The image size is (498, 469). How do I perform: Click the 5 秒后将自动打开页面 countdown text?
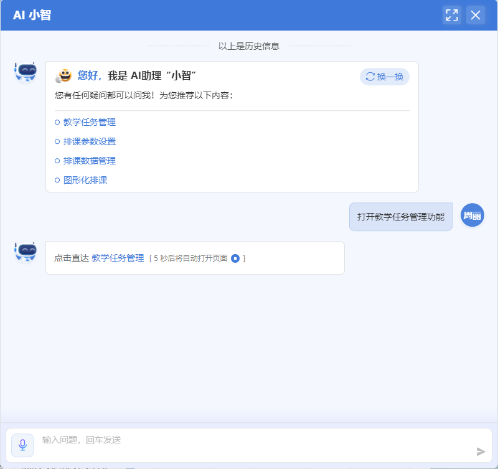[190, 258]
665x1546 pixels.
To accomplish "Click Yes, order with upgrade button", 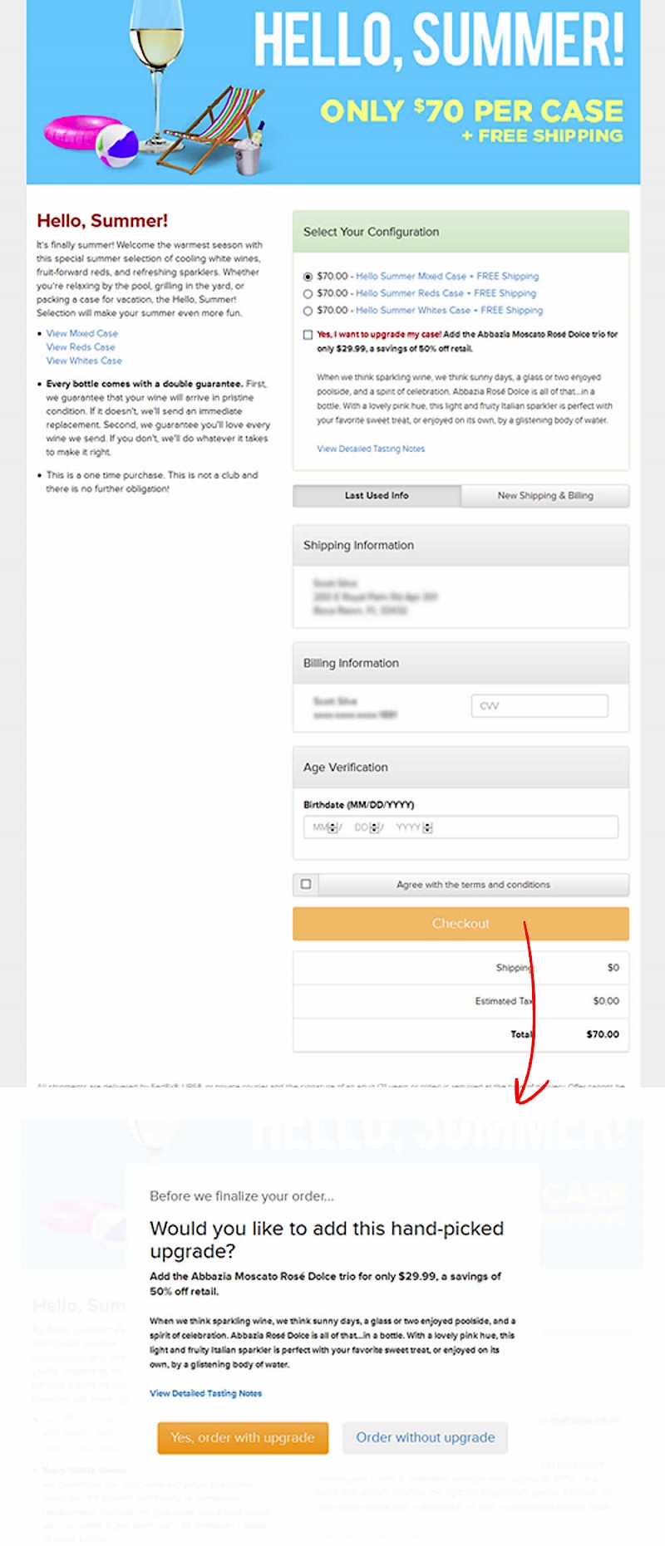I will click(x=243, y=1437).
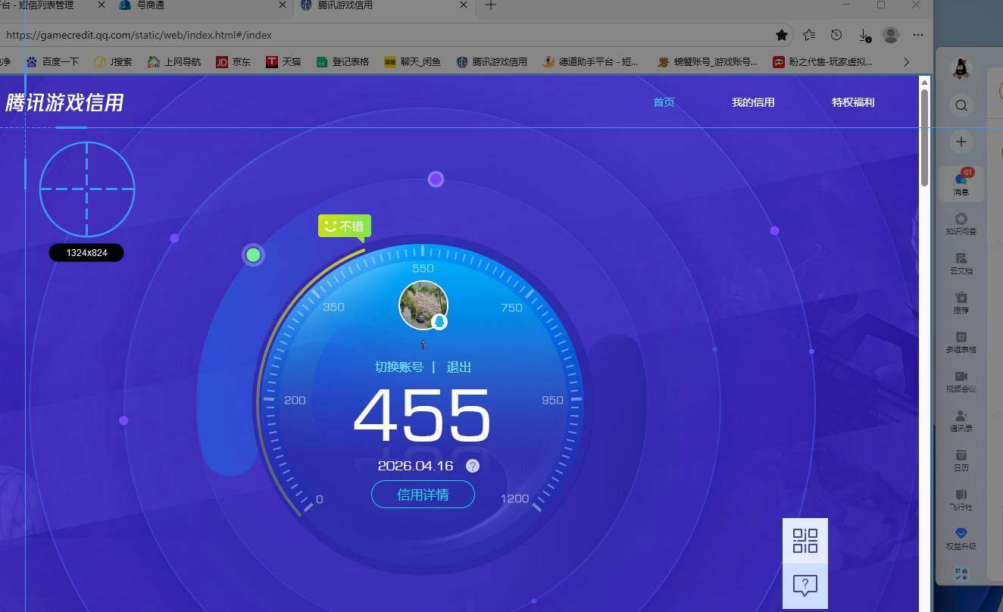Open Video Meeting in the sidebar
The image size is (1003, 612).
coord(961,381)
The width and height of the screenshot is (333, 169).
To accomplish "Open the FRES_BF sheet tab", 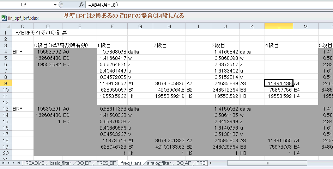I will [106, 163].
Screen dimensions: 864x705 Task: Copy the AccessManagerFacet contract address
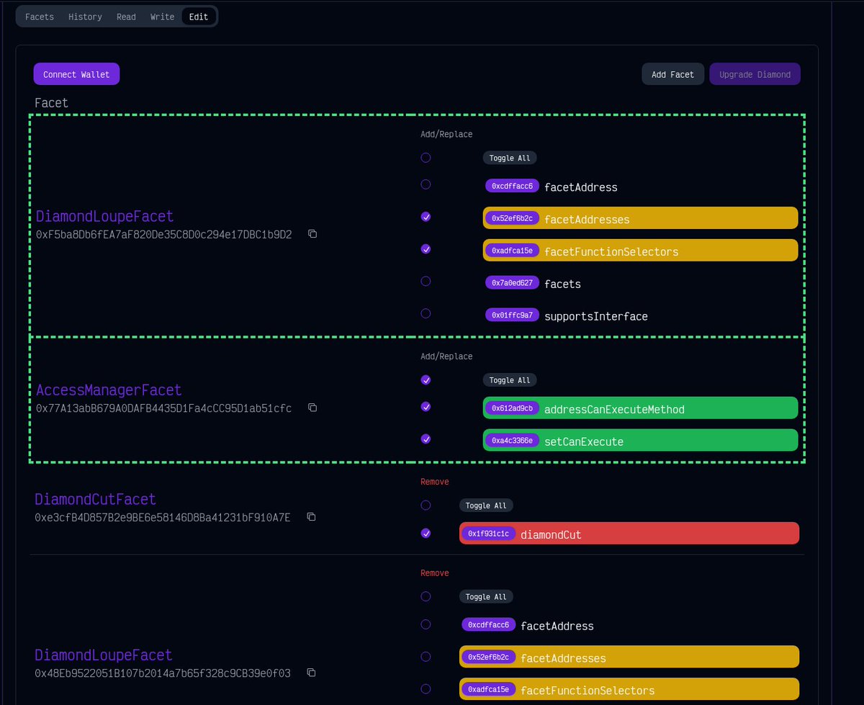click(312, 408)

---

(How to complete this task) In the listing, find the line containing "Screen dimensions: 864x705" and repeat it and every later line through the last one, word for word, excluding the pictures.

(Task result)
Screen dimensions: 864x705 Task: Copy the AccessManagerFacet contract address
click(312, 408)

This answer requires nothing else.